**Record set**

====================

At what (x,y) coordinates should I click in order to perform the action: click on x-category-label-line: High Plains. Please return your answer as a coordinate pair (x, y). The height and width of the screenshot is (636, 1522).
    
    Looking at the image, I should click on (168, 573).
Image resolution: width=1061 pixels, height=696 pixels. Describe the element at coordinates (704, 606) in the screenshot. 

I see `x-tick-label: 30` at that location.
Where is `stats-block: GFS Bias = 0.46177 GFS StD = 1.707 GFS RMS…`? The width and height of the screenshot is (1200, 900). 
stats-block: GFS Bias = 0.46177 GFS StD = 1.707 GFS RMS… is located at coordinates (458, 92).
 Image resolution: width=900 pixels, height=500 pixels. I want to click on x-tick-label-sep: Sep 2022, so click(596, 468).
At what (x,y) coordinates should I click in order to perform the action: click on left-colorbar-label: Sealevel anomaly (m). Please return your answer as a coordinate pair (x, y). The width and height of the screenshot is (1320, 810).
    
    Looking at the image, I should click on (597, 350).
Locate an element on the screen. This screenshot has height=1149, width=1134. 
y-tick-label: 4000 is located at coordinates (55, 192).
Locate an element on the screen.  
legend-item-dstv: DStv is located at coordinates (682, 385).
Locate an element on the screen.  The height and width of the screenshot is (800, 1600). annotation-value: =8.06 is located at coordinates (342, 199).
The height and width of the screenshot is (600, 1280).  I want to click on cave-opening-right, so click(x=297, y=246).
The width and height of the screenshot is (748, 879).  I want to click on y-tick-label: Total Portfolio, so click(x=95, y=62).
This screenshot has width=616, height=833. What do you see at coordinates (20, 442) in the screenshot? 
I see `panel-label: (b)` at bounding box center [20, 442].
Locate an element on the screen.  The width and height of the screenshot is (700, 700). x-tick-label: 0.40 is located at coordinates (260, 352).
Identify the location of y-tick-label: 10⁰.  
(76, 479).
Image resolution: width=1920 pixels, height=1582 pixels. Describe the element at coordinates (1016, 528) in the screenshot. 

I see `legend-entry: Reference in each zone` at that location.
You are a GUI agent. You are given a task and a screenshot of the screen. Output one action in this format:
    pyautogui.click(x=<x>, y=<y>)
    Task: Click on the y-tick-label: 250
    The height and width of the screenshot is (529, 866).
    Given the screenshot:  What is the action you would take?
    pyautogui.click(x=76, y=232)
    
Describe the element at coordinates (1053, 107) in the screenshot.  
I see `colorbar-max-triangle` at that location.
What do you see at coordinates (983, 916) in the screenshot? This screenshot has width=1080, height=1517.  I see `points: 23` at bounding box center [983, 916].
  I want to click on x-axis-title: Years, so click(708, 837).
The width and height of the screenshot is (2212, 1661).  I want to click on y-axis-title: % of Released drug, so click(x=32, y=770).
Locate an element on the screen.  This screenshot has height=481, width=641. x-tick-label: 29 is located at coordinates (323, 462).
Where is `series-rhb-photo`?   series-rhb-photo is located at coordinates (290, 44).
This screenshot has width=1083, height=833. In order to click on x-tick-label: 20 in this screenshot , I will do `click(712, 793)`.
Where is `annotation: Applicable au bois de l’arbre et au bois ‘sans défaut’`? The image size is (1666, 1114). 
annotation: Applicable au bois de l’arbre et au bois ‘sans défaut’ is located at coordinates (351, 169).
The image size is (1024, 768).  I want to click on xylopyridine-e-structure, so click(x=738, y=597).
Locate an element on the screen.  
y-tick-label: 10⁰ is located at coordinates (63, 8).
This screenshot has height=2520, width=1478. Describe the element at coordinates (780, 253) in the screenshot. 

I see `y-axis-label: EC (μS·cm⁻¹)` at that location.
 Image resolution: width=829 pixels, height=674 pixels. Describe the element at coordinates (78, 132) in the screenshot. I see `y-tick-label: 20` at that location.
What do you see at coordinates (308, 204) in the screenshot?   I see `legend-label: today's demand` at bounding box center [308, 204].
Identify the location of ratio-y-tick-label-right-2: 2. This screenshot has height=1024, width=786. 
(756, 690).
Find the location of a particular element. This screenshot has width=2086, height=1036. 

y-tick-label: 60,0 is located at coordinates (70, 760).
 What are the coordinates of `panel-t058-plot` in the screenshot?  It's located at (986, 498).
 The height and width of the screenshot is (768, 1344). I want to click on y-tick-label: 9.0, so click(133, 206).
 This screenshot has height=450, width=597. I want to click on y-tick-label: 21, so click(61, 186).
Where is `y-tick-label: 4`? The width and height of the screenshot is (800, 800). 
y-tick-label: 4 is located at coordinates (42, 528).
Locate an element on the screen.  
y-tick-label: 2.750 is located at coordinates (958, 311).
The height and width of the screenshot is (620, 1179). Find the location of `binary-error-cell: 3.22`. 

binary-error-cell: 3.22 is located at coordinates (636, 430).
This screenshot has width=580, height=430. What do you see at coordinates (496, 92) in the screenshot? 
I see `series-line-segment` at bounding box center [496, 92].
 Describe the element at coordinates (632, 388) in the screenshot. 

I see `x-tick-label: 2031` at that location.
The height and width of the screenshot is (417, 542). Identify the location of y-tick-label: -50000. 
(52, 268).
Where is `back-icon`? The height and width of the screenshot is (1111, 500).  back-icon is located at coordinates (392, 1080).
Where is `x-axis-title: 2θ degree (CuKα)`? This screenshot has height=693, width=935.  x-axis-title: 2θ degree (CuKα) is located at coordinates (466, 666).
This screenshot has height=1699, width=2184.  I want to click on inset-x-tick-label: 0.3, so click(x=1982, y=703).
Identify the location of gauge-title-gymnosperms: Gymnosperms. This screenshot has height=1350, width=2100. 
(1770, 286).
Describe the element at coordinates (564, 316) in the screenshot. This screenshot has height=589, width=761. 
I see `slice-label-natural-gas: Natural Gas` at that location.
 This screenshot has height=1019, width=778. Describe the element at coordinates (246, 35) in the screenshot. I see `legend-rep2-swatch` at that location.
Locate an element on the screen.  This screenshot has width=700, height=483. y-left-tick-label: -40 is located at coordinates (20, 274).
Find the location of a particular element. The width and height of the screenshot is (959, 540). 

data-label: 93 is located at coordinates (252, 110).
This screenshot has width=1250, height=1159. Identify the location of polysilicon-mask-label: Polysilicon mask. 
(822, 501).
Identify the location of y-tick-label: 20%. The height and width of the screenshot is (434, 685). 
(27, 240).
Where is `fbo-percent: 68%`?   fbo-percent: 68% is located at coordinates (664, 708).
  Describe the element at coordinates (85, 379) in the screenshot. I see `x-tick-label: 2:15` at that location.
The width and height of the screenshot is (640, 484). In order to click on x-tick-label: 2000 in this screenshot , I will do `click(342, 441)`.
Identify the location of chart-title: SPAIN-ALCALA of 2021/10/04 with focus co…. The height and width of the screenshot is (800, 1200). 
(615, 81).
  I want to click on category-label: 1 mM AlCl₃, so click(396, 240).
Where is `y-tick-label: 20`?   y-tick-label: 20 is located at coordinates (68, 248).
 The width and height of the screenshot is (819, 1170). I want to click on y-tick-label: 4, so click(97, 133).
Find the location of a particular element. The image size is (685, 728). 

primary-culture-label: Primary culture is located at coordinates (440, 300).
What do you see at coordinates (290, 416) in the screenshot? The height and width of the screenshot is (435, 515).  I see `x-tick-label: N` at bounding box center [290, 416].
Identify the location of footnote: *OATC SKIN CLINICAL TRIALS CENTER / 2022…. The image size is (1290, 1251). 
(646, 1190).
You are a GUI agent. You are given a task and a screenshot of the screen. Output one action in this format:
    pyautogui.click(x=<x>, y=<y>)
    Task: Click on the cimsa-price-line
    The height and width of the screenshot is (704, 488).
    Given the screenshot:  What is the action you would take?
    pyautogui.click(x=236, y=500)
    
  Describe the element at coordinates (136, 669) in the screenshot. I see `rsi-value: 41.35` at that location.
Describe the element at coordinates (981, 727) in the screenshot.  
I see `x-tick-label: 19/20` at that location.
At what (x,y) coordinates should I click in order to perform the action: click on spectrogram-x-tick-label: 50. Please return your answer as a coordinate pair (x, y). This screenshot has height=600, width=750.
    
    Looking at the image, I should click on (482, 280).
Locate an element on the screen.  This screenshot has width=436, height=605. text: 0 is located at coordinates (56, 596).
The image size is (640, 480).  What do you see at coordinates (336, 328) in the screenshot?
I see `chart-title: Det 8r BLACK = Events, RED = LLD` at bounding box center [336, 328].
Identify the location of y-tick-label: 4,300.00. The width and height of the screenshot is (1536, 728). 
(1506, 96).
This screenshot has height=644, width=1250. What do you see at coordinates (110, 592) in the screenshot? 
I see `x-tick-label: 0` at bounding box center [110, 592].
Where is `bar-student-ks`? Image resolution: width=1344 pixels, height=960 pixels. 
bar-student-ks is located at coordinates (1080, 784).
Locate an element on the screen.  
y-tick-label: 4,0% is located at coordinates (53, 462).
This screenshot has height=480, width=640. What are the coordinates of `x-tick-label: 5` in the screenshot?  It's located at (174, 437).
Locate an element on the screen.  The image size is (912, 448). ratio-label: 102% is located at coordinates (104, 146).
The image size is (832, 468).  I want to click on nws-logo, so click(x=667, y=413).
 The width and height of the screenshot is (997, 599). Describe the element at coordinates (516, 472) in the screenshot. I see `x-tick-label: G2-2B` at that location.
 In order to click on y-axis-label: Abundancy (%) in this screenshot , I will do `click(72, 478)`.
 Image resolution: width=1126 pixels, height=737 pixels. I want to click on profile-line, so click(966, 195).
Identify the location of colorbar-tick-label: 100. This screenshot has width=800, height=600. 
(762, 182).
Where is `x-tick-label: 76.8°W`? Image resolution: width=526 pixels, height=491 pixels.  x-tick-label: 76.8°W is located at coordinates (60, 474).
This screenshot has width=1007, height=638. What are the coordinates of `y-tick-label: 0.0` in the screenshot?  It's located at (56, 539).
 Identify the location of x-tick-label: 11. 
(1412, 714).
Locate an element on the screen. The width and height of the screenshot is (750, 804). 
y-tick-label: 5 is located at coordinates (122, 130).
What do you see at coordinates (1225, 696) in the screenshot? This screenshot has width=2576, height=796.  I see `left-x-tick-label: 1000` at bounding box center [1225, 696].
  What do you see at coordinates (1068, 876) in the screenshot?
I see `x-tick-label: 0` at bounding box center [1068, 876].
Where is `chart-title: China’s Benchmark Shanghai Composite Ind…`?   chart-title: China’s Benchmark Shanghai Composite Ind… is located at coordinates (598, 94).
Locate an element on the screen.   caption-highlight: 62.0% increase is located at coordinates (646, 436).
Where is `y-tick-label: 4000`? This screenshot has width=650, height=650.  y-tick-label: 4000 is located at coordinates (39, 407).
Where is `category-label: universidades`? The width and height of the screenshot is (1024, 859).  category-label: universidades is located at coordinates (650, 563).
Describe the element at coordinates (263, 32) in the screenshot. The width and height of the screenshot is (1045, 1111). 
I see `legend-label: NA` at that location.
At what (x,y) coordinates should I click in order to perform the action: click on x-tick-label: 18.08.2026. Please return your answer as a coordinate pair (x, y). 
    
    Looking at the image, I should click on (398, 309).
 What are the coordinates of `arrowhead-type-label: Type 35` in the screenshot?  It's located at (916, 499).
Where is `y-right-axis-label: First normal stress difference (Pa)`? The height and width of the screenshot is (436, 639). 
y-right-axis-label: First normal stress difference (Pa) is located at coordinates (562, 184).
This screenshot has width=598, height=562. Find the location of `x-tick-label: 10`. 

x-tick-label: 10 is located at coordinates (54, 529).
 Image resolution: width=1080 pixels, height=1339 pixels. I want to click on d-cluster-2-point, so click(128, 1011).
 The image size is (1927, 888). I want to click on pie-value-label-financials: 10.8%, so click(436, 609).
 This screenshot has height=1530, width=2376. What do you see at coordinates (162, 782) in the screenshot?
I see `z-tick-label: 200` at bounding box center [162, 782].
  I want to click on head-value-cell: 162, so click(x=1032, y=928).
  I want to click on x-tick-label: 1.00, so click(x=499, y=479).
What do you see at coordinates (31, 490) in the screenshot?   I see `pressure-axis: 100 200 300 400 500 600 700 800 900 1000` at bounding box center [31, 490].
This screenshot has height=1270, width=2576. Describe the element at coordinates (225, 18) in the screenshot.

====================

**What to produce**
Rewrite the entries above as a numbered list, from the line with "Find the location of a particular element. The image" through the line with "(646, 1190).", including both of those lines and leaving out any blank lines.

**Output**
1. Find the location of a particular element. The image size is (685, 728). 
2. primary-culture-label: Primary culture is located at coordinates (440, 300).
3. What do you see at coordinates (290, 416) in the screenshot? The height and width of the screenshot is (435, 515).  I see `x-tick-label: N` at bounding box center [290, 416].
4. Identify the location of footnote: *OATC SKIN CLINICAL TRIALS CENTER / 2022…. The image size is (1290, 1251). 
5. (646, 1190).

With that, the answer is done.